Josh Canavan, PharmD, head of pharmacy at RazorMetrics, recommends key educational resources for biosimilars, and emphasizes the extensive research conducted before pharmacy benefit managers (PBMs) add medications, including biosimilars, to their formularies.

In an interview with Josh Canavan, PharmD, head of pharmacy at RazorMetrics, he discussed the role of pharmacy benefit managers (PBMs) in the biosimilar landscape. He emphasized the importance of PBMs in the development and approval process of biosimilars, and how they are responsible for ensuring that these medications are safe and effective.

Canavan also highlighted the importance of PBMs in educating patients and providers about biosimilars.

This transcript may be lightly edited for clarity.

Transcript

Do you have a preferred recommendation when you are suggestion education models for physicians and pharmacists?

The FDA has done a great job of providing education, and people typically trust that website as somewhere they can go. We [RazorMetrics] also give specific links to clinical trials comparing biosimilars with biologics. There's a lot of data out there, so if you link directly to that clinical trial, specifically for a pharmacist or for a physician, they can see it in its original form basically, not something that we've created or something we've tailored. They can see the data. They can see all the endpoints that are there.

Multiple pieces of information help like the FDA website, clinical trials, and then we have our own section where we break it down a little bit simpler for patients or someone who's just not familiar with it quite yet.

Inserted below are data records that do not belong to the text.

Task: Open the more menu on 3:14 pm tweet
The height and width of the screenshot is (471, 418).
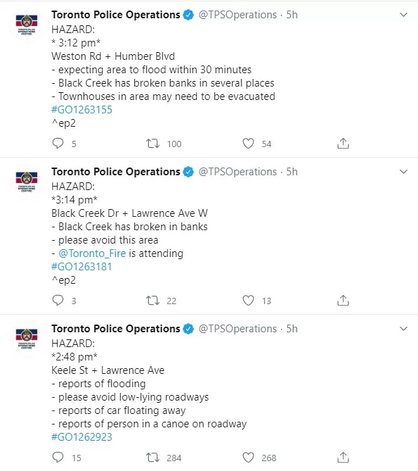Action: (404, 172)
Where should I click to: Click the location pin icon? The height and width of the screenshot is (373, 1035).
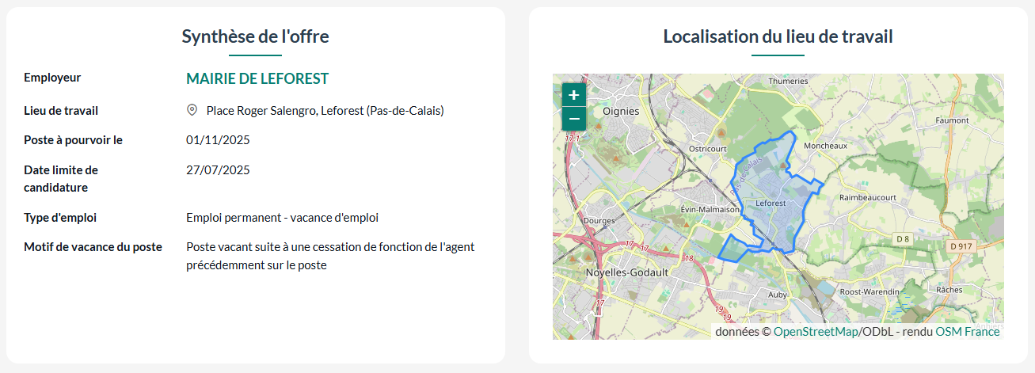tap(192, 110)
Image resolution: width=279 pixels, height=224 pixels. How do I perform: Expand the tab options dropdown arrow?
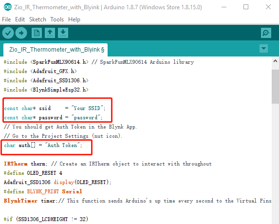tap(264, 48)
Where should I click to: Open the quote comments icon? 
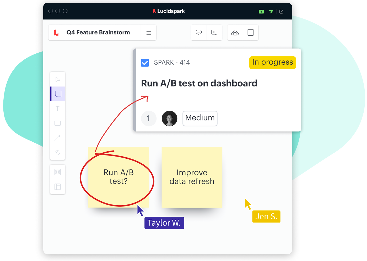click(214, 32)
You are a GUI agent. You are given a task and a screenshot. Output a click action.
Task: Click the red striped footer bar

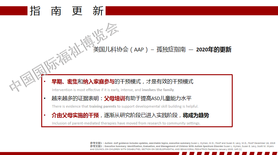tap(139, 153)
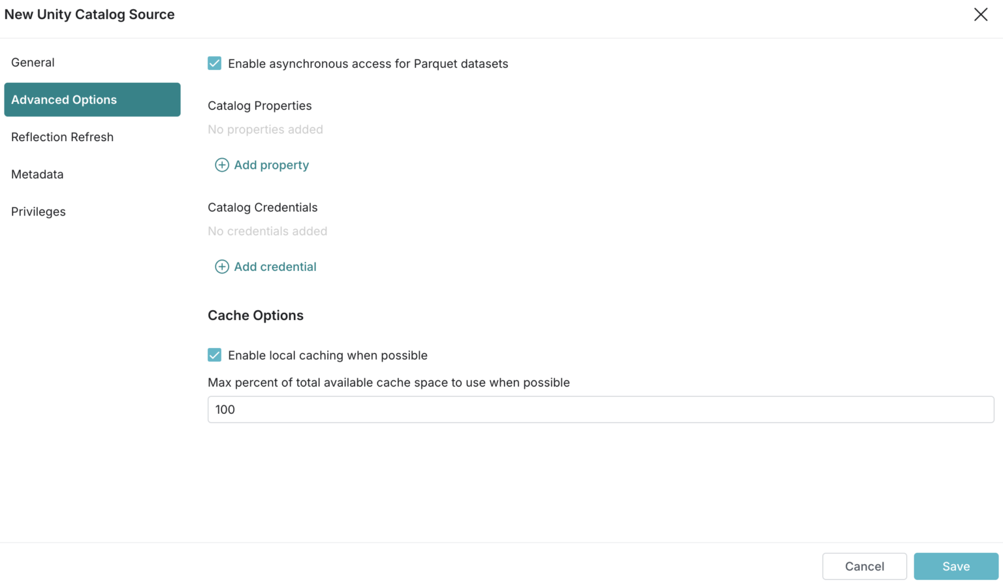Click the plus icon beside Add credential
Screen dimensions: 1003x585
[222, 267]
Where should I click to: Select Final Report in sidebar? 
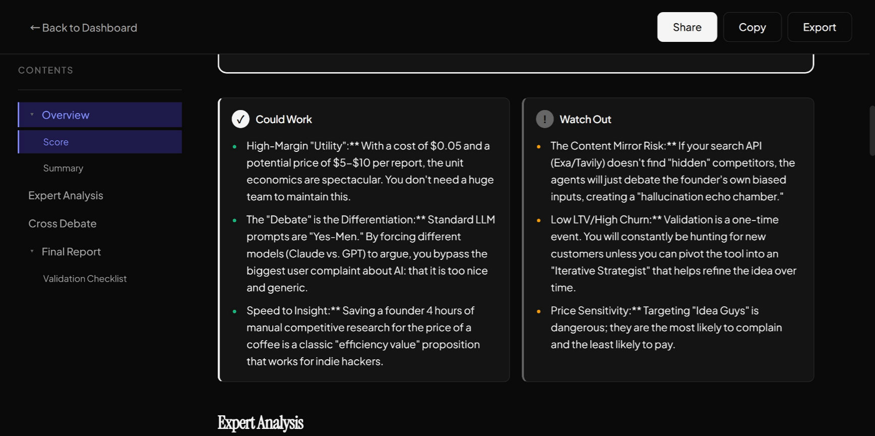(71, 252)
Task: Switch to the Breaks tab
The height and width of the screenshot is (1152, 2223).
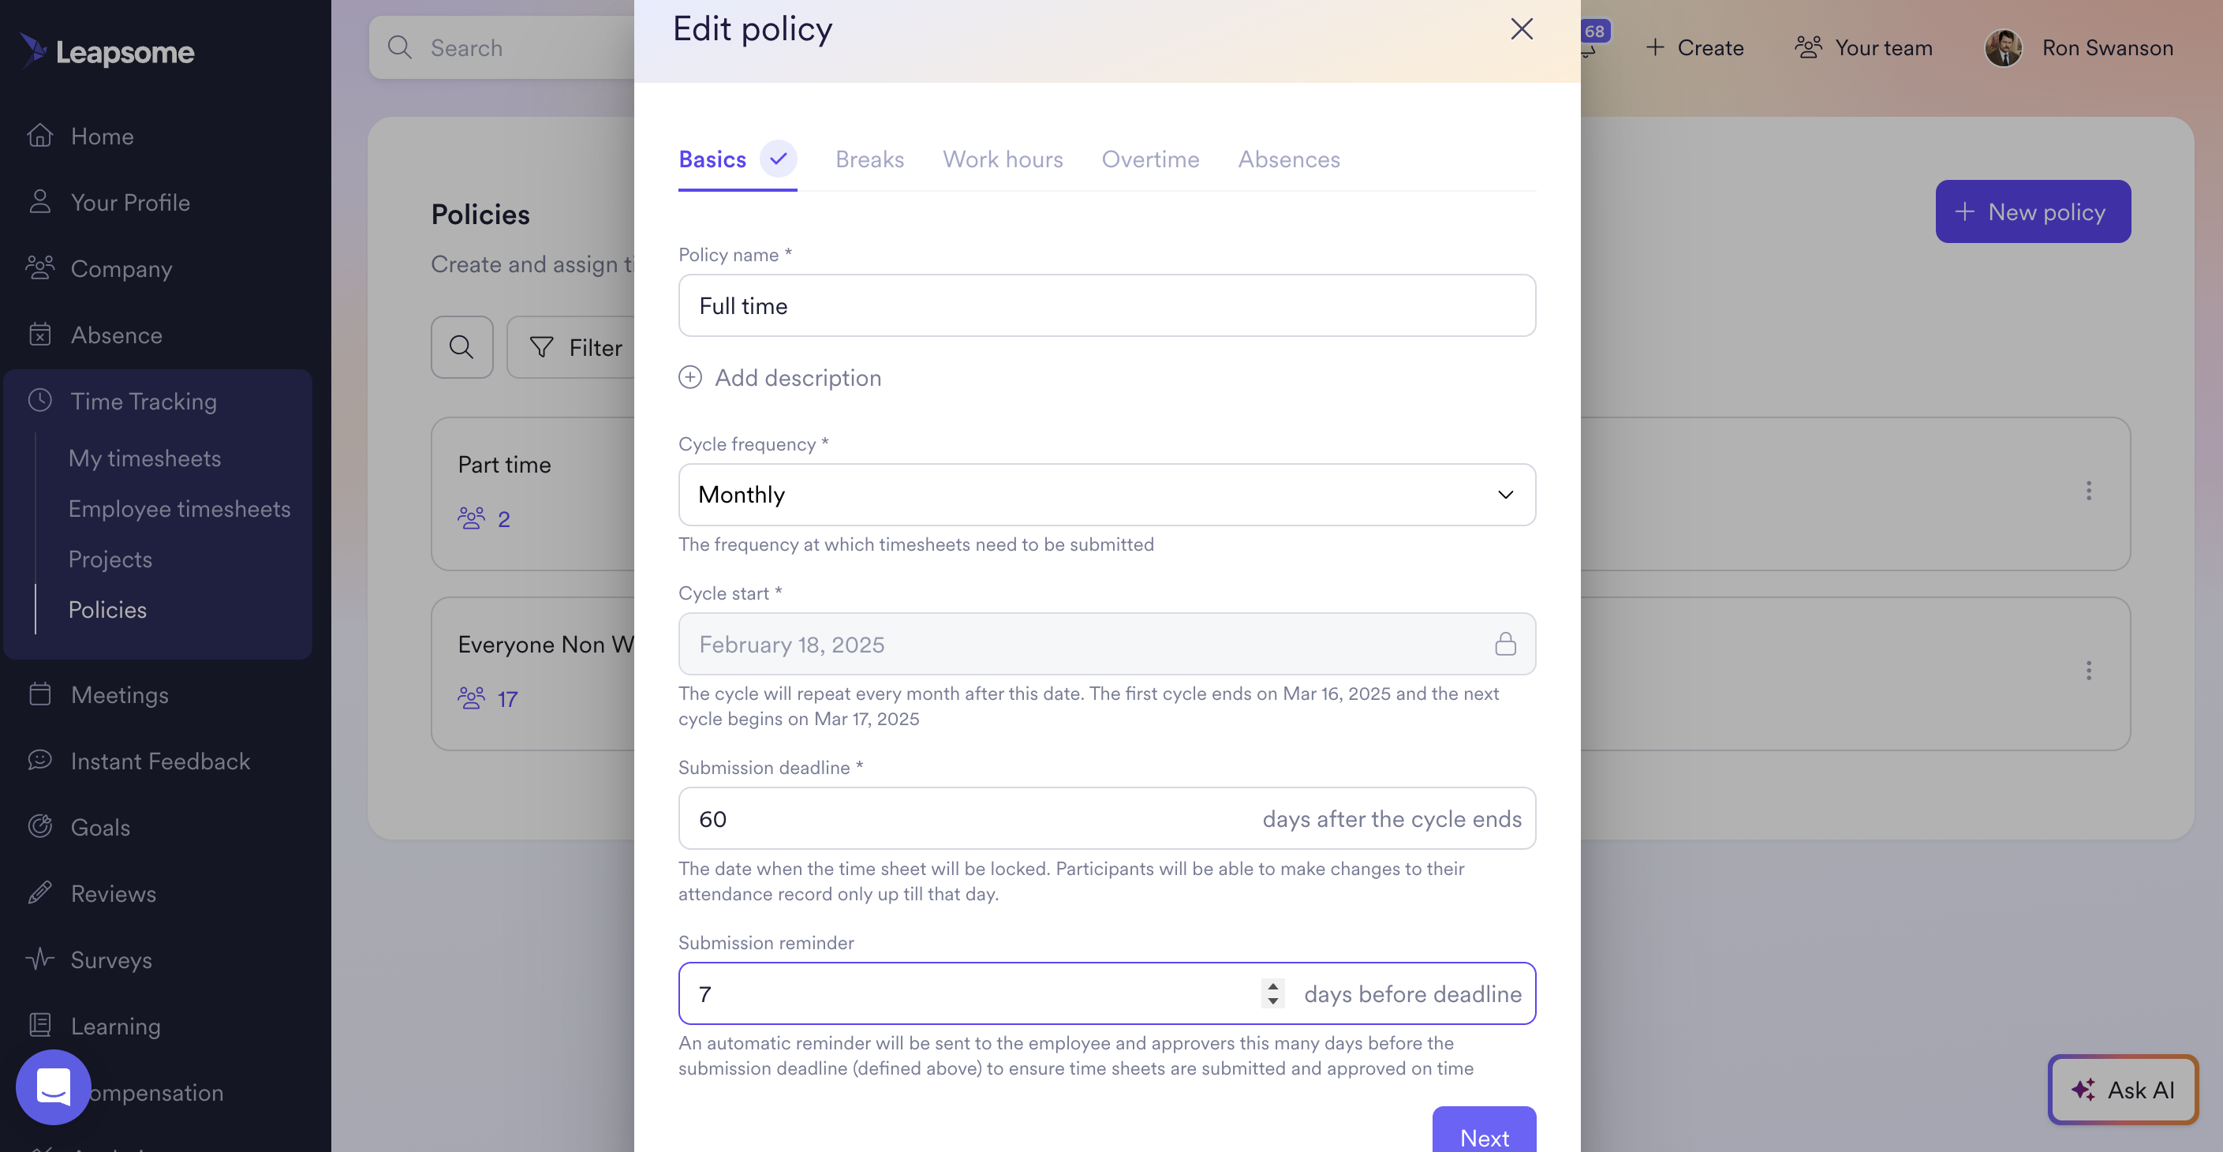Action: click(869, 160)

What do you wish more people understood about the role PBMs play in the biosimilar space?

I think one of the things that maybe gets overlooked with PBMs is the amount of research they do before they put a medication onto their formulary. They typically have their own clinical teams, pharmacists, physicians, who are looking at all of these medications. They do research, they read the clinical trials like we've talked about, they look at comparative studies between biosimilars and biologics.

There's a lot of thought and detail that goes into it before it makes it on to their formulary. Once a PBM has added something to the formulary, they're very confident about its efficacy, its availability, how it's going to be received in the market.

I think that might be overlooked, the overall amount of time and effort that PBMs put into creating formularies, updating them, and making sure everything is correct for their members.